▶ WHAT IS EXPECTED
Retype exactly the lines that run from the start of the data to the line holding "You are a computer-use agent. This", including both, and only those.

Stored records
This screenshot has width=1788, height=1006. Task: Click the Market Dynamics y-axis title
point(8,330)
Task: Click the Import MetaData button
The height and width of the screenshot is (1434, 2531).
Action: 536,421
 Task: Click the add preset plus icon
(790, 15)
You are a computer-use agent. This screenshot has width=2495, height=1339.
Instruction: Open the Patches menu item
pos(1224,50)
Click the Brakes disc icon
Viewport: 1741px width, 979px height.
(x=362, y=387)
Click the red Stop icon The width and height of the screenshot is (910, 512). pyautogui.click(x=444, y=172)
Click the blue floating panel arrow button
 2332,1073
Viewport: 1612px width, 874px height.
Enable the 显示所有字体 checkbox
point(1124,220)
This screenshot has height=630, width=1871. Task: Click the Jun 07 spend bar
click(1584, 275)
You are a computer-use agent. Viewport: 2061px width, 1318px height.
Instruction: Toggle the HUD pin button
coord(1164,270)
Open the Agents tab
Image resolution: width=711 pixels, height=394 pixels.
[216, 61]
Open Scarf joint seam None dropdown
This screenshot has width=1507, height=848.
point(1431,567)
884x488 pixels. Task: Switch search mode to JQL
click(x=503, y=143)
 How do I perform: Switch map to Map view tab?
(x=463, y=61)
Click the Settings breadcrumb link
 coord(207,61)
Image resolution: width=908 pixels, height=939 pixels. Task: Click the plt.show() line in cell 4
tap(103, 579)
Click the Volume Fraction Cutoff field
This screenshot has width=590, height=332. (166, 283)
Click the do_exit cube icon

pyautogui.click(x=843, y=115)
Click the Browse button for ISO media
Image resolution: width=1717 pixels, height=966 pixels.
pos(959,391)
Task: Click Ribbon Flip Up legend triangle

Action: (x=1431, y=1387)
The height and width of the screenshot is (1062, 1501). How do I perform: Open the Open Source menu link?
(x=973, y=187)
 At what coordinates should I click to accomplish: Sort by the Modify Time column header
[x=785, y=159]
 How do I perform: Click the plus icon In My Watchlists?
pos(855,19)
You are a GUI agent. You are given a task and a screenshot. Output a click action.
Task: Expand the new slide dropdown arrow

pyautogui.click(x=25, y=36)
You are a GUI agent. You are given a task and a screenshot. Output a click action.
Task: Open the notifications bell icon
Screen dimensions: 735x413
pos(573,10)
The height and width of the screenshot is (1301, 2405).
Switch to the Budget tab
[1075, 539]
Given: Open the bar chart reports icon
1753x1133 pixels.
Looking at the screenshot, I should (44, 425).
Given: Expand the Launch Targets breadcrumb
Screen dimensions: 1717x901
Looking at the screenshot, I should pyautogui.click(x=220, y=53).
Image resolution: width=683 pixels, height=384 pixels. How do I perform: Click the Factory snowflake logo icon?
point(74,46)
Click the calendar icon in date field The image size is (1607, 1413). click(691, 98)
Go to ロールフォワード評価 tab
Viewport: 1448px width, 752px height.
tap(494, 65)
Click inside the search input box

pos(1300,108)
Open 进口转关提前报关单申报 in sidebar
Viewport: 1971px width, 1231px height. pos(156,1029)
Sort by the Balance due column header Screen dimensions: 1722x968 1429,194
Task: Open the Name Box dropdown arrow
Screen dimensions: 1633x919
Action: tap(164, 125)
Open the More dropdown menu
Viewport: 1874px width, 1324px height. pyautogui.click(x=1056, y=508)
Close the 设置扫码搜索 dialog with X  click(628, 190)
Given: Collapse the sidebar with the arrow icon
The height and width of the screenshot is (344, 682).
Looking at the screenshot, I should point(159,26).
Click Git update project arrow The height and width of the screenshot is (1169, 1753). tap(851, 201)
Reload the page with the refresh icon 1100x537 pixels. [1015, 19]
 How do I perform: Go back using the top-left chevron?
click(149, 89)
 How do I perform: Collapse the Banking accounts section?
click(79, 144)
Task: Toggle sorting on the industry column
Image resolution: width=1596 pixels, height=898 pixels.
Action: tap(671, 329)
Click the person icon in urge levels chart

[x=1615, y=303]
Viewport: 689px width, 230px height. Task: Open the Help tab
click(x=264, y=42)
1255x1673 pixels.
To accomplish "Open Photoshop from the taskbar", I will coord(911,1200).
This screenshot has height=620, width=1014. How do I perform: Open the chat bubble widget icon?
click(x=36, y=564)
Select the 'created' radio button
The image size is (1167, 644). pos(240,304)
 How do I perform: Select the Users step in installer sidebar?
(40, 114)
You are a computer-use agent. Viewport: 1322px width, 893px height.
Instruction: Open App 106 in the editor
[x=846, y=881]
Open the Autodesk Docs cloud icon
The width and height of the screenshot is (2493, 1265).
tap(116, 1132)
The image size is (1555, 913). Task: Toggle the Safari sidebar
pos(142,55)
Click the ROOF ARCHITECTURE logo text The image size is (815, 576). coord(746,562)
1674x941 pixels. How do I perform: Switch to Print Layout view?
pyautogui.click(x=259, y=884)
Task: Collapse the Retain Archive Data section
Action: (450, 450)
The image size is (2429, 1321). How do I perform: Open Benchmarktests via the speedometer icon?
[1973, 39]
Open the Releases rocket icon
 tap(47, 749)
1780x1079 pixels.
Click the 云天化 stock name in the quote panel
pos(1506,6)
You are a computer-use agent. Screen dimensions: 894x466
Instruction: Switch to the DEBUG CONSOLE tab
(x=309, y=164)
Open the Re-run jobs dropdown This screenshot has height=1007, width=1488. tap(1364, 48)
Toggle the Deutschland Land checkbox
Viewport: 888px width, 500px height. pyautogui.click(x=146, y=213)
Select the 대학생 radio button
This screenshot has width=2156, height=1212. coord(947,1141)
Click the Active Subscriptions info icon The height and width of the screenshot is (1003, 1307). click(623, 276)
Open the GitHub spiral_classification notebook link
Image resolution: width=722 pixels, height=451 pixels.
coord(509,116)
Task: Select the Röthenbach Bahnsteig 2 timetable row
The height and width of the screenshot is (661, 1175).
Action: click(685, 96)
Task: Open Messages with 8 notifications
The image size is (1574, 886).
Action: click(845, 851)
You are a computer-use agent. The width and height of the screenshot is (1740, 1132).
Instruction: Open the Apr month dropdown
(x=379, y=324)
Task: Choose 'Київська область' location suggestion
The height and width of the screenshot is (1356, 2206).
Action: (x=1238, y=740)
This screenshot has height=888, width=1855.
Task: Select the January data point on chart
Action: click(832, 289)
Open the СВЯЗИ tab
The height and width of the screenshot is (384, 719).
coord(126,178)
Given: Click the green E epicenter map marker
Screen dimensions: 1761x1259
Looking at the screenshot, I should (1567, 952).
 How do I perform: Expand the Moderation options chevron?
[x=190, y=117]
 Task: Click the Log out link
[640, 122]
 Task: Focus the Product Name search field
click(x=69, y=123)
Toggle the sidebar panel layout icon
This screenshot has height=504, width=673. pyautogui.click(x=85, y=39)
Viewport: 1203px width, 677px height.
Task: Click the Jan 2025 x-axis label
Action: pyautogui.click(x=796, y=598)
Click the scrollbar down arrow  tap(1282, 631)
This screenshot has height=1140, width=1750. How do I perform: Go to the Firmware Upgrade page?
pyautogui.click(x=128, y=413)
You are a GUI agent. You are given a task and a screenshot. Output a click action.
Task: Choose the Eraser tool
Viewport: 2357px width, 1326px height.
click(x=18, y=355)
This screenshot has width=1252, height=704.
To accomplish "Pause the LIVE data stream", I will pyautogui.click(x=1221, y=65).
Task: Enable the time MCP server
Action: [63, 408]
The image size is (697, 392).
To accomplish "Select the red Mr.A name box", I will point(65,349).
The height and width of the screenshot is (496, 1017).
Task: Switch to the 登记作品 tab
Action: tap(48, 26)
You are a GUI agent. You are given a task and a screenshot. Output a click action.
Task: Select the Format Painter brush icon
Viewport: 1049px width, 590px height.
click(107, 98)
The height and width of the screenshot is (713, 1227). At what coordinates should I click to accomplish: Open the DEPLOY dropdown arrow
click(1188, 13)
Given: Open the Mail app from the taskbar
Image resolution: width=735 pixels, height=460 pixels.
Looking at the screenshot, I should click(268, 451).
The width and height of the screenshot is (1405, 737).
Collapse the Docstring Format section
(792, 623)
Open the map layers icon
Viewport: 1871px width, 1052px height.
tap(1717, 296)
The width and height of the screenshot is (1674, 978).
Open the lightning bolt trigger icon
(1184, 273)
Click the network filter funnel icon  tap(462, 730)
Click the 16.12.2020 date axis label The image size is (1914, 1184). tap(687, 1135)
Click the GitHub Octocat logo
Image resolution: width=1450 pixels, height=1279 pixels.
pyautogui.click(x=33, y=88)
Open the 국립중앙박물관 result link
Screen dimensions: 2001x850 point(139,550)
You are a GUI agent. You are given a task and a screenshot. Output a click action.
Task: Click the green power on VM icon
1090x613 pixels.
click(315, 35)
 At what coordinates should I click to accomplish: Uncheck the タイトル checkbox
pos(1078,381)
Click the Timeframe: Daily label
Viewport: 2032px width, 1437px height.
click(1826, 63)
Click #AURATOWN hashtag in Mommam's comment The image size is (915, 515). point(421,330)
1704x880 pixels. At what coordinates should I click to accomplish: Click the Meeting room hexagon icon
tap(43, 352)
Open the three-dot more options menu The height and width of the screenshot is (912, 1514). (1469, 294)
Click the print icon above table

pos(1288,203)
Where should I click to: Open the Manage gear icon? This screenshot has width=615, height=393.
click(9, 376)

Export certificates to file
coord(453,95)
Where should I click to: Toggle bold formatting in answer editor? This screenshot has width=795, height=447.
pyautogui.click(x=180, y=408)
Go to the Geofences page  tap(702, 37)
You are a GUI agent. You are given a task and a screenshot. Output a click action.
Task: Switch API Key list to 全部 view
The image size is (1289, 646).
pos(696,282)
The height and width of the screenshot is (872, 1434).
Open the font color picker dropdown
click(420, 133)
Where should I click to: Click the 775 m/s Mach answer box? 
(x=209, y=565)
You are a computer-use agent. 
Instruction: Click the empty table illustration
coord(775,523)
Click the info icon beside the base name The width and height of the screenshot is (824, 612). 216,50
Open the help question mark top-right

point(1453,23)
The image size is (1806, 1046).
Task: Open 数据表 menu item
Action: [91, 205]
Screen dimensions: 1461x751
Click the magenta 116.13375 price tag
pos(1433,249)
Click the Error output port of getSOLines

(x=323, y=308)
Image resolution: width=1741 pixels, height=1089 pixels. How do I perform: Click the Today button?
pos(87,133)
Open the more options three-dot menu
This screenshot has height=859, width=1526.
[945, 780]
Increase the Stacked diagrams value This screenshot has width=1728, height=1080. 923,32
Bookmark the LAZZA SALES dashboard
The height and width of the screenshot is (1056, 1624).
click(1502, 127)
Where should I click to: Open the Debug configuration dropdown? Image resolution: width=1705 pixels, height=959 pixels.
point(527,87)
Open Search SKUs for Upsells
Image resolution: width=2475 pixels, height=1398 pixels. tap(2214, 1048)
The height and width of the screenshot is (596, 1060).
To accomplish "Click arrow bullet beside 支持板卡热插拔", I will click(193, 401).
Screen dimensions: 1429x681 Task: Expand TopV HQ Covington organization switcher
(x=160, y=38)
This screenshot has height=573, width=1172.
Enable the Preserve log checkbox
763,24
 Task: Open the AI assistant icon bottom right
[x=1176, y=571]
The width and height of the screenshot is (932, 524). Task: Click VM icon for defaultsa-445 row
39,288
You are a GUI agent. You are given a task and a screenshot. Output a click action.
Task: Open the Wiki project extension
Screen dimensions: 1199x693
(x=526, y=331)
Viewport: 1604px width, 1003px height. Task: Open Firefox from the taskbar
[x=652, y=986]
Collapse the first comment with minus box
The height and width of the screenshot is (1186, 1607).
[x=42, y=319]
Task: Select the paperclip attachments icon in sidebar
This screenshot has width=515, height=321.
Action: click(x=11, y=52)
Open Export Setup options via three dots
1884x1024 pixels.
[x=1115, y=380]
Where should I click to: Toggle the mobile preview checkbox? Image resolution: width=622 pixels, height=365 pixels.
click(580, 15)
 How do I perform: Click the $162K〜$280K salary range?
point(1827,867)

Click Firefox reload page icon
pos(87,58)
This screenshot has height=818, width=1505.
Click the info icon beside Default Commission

▶ RESULT OF THE EXERCISE
This screenshot has width=1788, height=1006. Task: Click the Market Dynamics y-axis title
point(8,330)
Task: Click the Import MetaData button
The height and width of the screenshot is (1434, 2531).
Action: 536,421
 Task: Click the add preset plus icon
(790, 15)
You are a computer-use agent. This screenshot has width=2495, height=1339.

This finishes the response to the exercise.